Triad members can think about or consider search at any time. The best time to search varies greatly from person to person. How to decide when to search would ideally involve balancing the needs of the adoptee, the adoptive parents and the birth parents. Unfortunately, before these people have all met one another, it is impossible to determine everyone’s needs.
In many cases, the whole process and experience of reunion takes up a lot of an individual’s emotional energy. Timing is very important. You need to know that you have the support, stability and energy to deal with whatever may come up. You also need to feel that you are ready for this endeavor.
The key times in a person’s life when knowing birth history seems important is during adolescence, child-bearing years, times of loss, episodes of illness, and at times the adopted person may be surrounded by others with curiosity.
For birth parents, key times include the child’s birthday, especially those ages they themselves remember as significant; their own marriages, and births of subsequent children.

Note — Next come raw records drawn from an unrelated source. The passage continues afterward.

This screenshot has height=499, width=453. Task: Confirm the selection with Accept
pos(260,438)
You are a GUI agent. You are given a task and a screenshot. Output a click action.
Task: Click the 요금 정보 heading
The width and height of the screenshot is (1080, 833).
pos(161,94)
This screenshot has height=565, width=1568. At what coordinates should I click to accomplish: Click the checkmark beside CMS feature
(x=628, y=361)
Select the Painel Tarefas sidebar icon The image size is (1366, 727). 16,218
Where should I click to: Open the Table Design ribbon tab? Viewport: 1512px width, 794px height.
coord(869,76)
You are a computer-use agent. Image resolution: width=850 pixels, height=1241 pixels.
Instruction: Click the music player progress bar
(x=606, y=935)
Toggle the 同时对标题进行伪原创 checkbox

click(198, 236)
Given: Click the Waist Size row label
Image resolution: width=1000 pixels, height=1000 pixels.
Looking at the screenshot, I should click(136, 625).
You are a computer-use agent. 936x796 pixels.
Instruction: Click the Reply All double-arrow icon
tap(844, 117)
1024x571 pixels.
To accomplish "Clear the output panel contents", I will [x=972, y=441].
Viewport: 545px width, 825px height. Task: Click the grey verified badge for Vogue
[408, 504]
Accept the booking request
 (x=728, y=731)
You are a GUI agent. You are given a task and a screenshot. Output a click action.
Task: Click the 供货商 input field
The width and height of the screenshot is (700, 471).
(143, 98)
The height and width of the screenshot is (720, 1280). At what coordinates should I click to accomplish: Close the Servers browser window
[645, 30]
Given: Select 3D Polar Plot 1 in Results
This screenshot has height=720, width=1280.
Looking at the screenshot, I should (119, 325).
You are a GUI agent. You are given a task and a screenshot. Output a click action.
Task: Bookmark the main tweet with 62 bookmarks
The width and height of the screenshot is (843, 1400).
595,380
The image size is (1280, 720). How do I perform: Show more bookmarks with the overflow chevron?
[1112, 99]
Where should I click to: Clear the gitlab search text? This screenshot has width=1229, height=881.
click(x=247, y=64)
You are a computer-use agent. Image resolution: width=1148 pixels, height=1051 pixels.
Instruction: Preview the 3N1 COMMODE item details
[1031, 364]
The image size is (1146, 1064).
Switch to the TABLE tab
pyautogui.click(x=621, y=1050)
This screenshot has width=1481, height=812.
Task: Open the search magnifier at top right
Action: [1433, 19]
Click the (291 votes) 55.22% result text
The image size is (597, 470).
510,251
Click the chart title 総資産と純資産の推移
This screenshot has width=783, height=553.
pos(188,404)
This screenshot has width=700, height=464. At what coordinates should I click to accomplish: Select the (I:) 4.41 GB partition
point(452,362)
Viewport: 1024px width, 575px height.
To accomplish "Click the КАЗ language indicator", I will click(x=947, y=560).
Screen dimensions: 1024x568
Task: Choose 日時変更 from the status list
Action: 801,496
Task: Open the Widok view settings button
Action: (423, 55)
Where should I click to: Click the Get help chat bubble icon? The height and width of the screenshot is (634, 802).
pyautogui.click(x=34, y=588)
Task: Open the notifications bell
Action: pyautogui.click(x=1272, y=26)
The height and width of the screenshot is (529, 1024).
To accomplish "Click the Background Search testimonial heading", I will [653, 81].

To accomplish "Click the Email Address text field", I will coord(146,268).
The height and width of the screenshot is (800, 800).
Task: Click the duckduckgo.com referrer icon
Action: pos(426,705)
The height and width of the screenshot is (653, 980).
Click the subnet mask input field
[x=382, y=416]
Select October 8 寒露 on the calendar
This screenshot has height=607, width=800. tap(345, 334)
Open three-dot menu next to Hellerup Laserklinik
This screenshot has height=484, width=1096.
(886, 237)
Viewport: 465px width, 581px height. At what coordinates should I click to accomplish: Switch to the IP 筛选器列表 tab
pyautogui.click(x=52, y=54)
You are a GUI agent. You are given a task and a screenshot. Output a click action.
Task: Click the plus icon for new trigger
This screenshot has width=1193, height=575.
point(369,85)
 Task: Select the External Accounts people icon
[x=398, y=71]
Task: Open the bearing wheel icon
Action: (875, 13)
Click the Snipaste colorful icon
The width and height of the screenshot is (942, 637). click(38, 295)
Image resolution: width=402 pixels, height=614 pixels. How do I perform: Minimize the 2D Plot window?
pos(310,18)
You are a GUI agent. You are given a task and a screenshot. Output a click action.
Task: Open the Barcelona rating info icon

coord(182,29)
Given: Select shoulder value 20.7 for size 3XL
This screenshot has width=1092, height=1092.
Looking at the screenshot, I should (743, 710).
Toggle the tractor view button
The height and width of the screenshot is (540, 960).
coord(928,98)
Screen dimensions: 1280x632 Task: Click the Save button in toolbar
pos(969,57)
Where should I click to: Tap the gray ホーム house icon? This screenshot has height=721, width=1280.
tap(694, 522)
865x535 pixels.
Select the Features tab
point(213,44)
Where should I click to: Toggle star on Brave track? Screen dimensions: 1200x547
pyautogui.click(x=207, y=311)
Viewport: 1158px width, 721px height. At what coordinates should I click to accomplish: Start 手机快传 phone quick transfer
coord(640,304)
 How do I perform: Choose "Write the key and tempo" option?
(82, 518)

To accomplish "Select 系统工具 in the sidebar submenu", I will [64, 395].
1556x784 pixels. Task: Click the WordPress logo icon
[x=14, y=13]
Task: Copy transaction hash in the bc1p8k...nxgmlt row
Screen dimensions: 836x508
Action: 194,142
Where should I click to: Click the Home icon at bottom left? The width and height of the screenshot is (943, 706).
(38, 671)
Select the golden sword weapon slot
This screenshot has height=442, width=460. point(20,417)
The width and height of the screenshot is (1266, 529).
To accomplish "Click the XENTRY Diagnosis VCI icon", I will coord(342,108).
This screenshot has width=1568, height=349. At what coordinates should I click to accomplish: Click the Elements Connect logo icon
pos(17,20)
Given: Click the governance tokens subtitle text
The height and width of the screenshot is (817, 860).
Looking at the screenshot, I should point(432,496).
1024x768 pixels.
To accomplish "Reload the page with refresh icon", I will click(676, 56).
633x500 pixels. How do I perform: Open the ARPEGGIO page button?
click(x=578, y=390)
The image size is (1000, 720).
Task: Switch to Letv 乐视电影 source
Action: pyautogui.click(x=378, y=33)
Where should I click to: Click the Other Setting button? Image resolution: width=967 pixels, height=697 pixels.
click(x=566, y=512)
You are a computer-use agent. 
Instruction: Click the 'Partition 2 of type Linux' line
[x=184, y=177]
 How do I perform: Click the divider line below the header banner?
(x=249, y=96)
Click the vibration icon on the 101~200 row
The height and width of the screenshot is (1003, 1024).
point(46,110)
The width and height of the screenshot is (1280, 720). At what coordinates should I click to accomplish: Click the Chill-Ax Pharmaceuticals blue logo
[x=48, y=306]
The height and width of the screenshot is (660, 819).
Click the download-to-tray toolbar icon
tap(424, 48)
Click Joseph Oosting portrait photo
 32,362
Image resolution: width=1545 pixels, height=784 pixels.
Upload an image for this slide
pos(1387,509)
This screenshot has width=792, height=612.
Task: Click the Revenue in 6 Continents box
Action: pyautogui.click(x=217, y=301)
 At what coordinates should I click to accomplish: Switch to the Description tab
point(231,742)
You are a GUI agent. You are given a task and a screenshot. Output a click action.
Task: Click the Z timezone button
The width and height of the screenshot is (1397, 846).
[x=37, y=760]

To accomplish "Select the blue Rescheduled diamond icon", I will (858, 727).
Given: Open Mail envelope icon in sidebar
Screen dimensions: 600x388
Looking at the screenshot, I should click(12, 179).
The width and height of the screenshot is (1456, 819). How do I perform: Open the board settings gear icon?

Also, for those who have a serious medical issue or if genetic background information is needed, the ideal timing for emotional well-being becomes a secondary issue. The potential need for information usually supersedes all other needs. During situations such as this, emotions are stirred up and often need to be put on hold until the medical emergency is resolved. At that time, it is important to address the feelings, and to discuss whether continued contact is mutually desired.
There are some hurts a mother or father can’t heal. A year and a half before my high school graduation, my adoptive grandma passed away after being sick for two months. At the funeral home, during the first viewing, at the age of 17 is where I learned consciously for the first time I was adopted. My feelings ranged from fear, abandonment, distrust, overwhelm, and grief. In hindsight, I was angry that my grandma would be missing some of the most important events of my life, but the woman who gave birth to me missed the first 17 years of important events in my life. As time went on, I grew angrier that neither one of them would be there for the future.